**TASK DESCRIPTION**
Could you retype the lines below, starting at the line holding "You are a computer-use" and stopping at the line holding "Task: Select the fourth", inclusive? Copy them exactly and drop the images.

**Saved entries**
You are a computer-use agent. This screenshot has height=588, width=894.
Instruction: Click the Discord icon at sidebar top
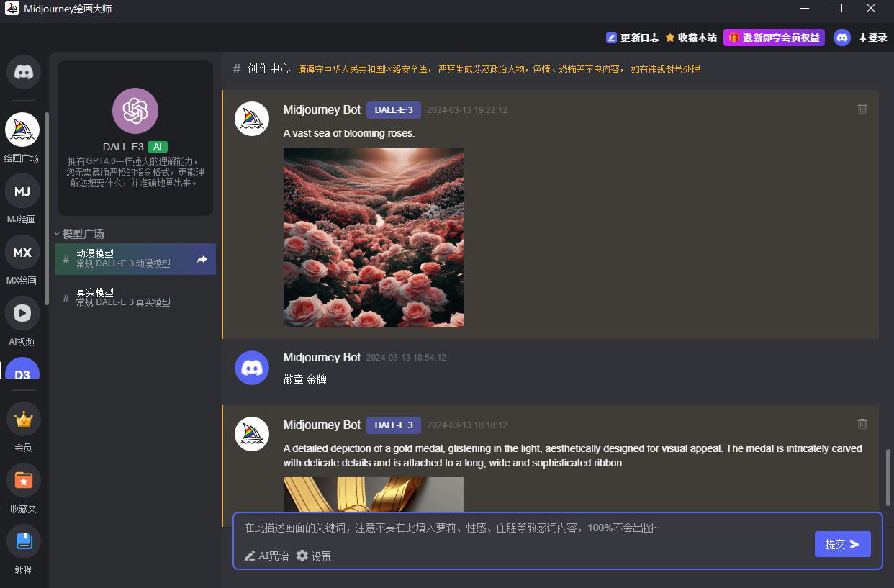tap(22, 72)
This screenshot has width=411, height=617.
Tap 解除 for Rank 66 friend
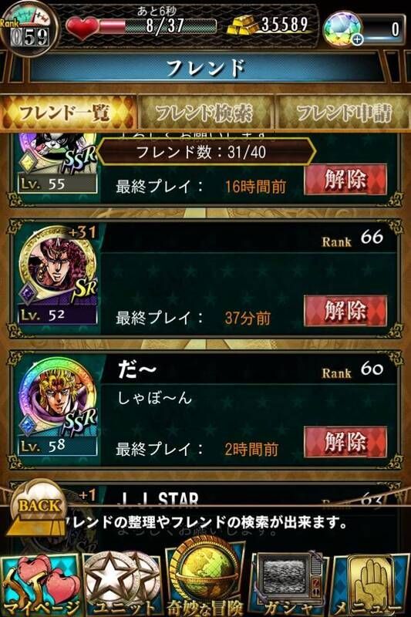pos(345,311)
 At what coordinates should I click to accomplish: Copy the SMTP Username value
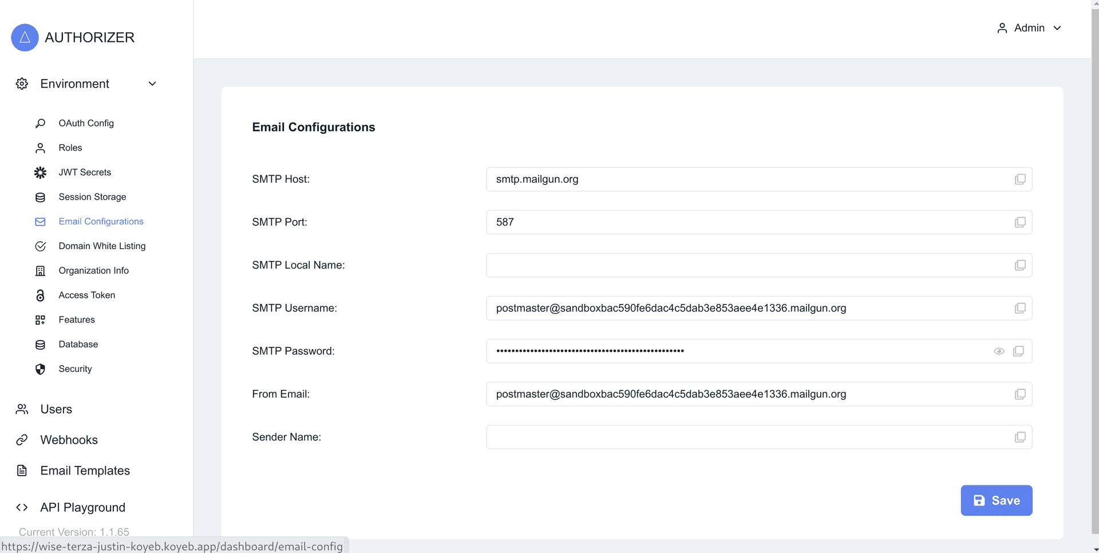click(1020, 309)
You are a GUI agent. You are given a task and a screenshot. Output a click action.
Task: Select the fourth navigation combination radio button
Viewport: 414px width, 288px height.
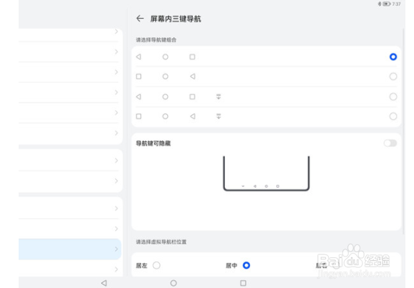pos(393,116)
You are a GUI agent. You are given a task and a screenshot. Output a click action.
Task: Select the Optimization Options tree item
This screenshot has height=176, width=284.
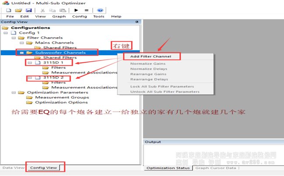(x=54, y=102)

...

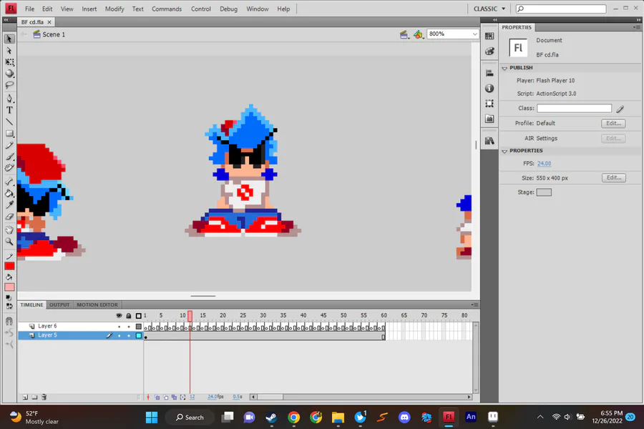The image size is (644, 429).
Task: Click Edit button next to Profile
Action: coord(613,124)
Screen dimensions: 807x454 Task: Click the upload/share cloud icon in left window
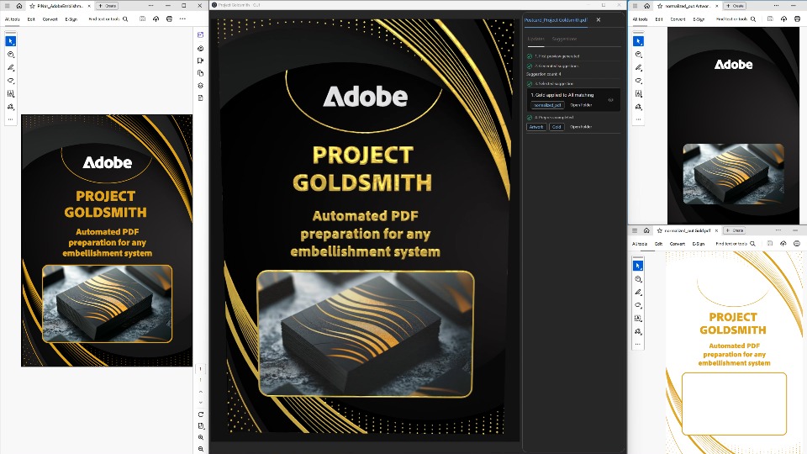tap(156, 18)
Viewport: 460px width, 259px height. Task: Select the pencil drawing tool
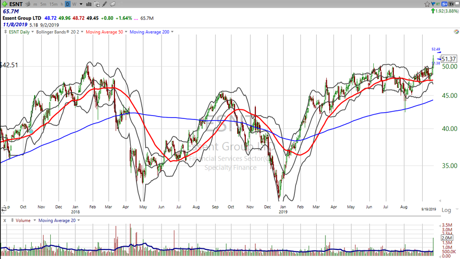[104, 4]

**TASK ANSWER**
You are a computer-use agent. This screenshot has height=588, width=894.
Instruction: Click the Discord icon at sidebar top
tap(22, 72)
This screenshot has width=411, height=617.
Tap 解除 for Rank 66 friend
pos(345,311)
 At what coordinates should I click to accomplish: Copy the SMTP Username value
click(1020, 309)
You are a GUI agent. You are given a task and a screenshot. Output a click action.
Task: Select the fourth navigation combination radio button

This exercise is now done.